WHAT YOU HAVE TO DO —
Copy each line that contains the string "will", taking them from the material.

MATERIAL SUPPLIED —
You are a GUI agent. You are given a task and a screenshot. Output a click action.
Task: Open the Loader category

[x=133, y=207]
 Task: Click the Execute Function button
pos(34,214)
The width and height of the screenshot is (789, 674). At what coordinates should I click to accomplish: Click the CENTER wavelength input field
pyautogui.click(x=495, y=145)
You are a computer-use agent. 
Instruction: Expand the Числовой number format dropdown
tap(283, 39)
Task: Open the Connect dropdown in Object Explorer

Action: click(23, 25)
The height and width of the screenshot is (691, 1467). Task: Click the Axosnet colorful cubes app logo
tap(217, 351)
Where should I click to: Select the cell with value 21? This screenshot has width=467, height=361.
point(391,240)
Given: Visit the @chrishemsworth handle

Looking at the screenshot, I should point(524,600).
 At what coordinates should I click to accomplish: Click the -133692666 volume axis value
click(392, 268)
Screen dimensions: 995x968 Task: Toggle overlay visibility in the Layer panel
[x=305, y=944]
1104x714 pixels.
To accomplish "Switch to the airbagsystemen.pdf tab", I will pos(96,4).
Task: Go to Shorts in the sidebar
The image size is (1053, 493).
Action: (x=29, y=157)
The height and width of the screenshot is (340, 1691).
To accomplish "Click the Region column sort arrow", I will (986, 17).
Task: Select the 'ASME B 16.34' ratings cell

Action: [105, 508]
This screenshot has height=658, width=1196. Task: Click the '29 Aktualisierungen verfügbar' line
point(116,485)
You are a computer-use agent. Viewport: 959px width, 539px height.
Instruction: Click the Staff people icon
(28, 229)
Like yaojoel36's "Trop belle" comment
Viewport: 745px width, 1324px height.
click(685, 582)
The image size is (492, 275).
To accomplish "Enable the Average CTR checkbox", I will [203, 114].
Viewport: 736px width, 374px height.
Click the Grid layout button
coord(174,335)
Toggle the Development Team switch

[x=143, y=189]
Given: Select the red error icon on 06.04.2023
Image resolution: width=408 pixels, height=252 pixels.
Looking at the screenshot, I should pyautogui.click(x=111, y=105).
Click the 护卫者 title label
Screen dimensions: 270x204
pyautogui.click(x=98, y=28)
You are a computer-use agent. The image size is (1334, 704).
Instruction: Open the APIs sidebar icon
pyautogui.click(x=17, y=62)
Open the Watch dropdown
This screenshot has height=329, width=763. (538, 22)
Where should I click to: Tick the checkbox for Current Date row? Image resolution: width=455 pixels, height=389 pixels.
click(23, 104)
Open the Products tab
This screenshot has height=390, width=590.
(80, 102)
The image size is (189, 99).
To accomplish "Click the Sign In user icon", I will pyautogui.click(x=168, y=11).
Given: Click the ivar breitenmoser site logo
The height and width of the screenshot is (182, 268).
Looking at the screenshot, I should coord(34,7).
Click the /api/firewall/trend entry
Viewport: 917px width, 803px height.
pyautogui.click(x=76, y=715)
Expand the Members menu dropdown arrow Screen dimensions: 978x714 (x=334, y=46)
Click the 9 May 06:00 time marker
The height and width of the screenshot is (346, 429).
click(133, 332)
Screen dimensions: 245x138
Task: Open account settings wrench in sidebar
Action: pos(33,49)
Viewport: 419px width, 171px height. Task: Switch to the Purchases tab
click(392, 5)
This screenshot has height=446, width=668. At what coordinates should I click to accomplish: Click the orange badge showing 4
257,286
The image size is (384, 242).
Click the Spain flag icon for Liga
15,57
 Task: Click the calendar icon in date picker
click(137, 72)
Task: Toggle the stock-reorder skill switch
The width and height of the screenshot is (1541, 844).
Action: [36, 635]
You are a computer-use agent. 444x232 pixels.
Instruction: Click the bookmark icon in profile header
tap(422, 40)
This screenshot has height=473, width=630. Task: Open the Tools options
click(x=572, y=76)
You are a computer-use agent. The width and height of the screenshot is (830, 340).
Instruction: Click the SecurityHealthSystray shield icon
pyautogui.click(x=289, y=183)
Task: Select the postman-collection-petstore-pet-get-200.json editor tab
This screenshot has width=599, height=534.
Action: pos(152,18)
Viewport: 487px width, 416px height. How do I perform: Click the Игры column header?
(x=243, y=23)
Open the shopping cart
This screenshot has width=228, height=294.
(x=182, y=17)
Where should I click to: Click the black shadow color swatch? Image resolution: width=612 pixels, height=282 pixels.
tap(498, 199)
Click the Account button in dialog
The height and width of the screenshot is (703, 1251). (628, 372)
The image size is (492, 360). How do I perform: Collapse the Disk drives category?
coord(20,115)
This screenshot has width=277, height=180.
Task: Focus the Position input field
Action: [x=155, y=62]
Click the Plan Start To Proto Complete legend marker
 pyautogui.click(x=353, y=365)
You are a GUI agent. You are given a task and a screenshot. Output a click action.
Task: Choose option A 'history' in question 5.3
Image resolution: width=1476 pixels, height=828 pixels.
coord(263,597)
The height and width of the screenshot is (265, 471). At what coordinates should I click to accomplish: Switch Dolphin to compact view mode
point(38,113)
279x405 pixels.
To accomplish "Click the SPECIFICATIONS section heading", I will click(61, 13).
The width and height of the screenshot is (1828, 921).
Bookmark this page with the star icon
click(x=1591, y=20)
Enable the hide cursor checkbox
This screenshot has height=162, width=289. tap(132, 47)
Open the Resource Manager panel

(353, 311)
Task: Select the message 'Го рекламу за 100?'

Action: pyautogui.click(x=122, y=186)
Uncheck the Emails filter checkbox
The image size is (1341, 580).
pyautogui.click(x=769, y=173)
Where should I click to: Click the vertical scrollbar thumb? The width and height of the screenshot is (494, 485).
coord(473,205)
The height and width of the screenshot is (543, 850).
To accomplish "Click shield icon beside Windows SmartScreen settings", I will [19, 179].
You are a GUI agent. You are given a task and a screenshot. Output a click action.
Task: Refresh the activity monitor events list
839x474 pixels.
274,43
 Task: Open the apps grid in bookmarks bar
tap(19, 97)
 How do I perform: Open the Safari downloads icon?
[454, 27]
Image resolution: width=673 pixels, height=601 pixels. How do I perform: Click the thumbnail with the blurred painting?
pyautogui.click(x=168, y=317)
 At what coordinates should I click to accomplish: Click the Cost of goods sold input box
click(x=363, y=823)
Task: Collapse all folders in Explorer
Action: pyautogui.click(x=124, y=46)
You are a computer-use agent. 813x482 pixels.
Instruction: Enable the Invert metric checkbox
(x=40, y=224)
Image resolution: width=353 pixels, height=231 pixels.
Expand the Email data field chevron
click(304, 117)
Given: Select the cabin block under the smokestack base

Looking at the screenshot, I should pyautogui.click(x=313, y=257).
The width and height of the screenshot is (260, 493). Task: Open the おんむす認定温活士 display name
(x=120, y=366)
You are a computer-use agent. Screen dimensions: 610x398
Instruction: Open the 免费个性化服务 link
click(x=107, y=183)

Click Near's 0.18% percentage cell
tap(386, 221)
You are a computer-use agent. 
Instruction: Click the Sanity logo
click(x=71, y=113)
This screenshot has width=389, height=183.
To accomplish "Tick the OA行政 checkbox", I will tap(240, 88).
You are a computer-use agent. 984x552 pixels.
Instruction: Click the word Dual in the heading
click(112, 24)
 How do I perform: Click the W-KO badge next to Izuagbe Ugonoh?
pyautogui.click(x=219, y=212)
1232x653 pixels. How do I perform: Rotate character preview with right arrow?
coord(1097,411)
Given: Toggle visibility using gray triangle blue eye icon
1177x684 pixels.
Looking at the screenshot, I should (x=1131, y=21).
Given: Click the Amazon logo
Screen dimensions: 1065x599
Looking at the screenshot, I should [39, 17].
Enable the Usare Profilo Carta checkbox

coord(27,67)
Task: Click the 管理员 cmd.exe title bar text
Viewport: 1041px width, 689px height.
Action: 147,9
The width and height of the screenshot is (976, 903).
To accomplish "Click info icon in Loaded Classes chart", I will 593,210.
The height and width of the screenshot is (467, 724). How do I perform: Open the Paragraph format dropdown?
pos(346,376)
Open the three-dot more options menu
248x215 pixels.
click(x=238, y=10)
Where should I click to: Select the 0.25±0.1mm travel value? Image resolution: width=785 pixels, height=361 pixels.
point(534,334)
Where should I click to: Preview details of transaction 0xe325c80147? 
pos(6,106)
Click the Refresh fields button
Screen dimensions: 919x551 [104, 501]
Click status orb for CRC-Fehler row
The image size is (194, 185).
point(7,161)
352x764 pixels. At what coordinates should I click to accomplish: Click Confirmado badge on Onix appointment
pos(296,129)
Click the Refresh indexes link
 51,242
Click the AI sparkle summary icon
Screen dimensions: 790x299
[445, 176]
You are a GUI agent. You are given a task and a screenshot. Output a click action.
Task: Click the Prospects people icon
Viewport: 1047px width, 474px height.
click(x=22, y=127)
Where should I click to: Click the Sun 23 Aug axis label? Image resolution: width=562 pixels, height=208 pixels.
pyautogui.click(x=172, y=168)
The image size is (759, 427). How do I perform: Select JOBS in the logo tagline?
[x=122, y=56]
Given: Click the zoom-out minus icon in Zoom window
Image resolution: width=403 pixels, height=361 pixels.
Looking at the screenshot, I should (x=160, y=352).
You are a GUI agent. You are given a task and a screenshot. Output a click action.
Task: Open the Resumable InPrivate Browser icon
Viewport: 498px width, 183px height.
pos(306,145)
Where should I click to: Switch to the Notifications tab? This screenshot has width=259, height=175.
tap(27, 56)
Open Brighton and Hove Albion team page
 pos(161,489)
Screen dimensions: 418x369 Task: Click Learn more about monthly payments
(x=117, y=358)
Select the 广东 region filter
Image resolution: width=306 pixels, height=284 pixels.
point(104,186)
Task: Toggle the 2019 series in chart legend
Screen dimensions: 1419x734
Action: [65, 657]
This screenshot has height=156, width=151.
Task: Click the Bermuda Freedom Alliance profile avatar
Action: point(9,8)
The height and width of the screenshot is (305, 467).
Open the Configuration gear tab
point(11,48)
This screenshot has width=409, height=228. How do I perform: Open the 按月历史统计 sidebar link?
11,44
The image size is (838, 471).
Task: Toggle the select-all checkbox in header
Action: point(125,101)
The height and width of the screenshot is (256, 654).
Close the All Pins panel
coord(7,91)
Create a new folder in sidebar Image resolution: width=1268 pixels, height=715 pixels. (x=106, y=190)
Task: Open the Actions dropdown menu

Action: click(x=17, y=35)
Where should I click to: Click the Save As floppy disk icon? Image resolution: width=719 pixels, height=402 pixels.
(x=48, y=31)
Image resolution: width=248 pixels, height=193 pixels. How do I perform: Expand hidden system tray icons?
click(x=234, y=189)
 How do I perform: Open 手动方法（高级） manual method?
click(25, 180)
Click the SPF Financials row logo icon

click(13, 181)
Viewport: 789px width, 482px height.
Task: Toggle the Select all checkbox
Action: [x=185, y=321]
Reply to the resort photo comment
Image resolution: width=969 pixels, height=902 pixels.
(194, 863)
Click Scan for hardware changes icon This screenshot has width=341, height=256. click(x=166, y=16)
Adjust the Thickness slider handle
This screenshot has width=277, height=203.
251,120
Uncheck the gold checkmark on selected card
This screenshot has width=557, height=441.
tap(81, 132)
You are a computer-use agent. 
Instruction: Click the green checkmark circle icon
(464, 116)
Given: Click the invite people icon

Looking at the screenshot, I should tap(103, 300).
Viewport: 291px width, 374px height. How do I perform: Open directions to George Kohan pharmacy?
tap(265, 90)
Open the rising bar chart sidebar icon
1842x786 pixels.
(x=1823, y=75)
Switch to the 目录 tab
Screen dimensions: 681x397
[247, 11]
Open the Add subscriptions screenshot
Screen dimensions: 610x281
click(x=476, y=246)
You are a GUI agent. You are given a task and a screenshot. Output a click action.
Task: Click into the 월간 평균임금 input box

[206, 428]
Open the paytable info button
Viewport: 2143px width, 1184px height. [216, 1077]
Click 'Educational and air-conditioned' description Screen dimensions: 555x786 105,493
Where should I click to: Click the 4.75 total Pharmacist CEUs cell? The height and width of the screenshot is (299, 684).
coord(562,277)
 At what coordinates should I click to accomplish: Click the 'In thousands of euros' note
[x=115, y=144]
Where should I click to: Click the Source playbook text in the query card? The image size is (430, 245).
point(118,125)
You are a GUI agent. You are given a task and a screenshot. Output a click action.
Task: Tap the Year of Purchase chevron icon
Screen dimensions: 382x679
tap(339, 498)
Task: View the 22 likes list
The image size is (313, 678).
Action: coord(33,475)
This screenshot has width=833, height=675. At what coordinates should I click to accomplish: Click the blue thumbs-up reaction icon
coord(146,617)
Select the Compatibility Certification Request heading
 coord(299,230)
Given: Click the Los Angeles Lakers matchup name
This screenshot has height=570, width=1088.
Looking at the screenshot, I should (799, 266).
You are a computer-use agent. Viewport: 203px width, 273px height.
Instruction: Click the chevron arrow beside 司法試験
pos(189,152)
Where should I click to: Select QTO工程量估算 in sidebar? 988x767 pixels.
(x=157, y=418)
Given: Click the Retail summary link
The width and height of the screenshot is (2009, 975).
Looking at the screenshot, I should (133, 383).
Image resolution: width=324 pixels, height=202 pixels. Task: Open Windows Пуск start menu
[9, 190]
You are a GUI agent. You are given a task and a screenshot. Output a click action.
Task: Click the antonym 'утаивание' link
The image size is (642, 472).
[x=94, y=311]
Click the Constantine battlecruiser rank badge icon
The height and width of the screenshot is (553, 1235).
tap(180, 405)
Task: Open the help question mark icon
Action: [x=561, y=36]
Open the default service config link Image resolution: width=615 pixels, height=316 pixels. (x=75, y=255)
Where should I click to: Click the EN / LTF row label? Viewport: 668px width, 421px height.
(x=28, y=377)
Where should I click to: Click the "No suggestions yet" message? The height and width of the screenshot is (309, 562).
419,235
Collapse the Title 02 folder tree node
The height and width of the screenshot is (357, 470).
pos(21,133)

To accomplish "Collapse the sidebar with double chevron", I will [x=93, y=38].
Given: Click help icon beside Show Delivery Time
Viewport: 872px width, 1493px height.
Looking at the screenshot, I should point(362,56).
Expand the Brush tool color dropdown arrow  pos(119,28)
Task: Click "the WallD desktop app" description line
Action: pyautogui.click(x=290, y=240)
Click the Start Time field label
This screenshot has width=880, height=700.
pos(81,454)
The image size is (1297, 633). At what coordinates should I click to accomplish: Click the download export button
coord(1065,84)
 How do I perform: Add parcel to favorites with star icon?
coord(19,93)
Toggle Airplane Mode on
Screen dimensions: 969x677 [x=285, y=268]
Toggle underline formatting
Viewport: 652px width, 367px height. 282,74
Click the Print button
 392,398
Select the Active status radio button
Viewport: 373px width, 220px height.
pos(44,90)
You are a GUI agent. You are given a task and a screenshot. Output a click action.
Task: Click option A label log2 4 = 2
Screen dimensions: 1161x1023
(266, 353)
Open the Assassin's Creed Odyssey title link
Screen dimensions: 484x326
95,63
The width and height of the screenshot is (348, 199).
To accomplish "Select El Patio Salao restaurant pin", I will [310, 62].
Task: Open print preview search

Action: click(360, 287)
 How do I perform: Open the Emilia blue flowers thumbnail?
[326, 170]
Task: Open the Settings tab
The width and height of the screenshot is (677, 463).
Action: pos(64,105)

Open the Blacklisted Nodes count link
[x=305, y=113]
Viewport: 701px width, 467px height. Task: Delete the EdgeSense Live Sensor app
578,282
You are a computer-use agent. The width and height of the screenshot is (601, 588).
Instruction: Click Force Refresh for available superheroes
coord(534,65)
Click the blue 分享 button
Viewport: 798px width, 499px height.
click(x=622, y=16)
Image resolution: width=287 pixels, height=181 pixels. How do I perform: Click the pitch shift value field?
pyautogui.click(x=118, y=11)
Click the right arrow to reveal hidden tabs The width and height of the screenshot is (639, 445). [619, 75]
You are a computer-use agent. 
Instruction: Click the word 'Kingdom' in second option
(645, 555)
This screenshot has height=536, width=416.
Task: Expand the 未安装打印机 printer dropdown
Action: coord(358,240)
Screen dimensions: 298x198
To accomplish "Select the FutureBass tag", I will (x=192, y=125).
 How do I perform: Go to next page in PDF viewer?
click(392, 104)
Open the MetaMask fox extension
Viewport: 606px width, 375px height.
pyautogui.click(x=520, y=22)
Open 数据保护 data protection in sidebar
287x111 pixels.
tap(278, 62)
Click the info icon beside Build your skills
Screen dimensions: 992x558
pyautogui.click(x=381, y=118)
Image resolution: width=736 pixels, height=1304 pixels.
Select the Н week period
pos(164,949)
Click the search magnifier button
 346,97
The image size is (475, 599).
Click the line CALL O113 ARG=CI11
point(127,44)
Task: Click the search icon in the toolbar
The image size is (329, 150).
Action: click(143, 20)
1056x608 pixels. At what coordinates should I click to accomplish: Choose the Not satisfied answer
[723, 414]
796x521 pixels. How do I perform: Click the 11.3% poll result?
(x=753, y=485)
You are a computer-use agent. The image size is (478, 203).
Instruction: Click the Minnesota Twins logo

EXERCISE OUTPUT —
To accomplish "Switch to the airbagsystemen.pdf tab", I will pos(96,4).
To accomplish "Click the Region column sort arrow", I will (986, 17).
To accomplish "Enable the Average CTR checkbox", I will [203, 114].
To accomplish "Click the Sign In user icon", I will pyautogui.click(x=168, y=11).
To accomplish "Click the SPECIFICATIONS section heading", I will click(61, 13).
To accomplish "Click shield icon beside Windows SmartScreen settings", I will [19, 179].
To accomplish "Tick the OA行政 checkbox", I will tap(240, 88).
To accomplish "Click info icon in Loaded Classes chart", I will 593,210.
To accomplish "Collapse the sidebar with double chevron", I will [x=93, y=38].
To accomplish "Select El Patio Salao restaurant pin", I will [310, 62].
To accomplish "Select the FutureBass tag", I will (x=192, y=125).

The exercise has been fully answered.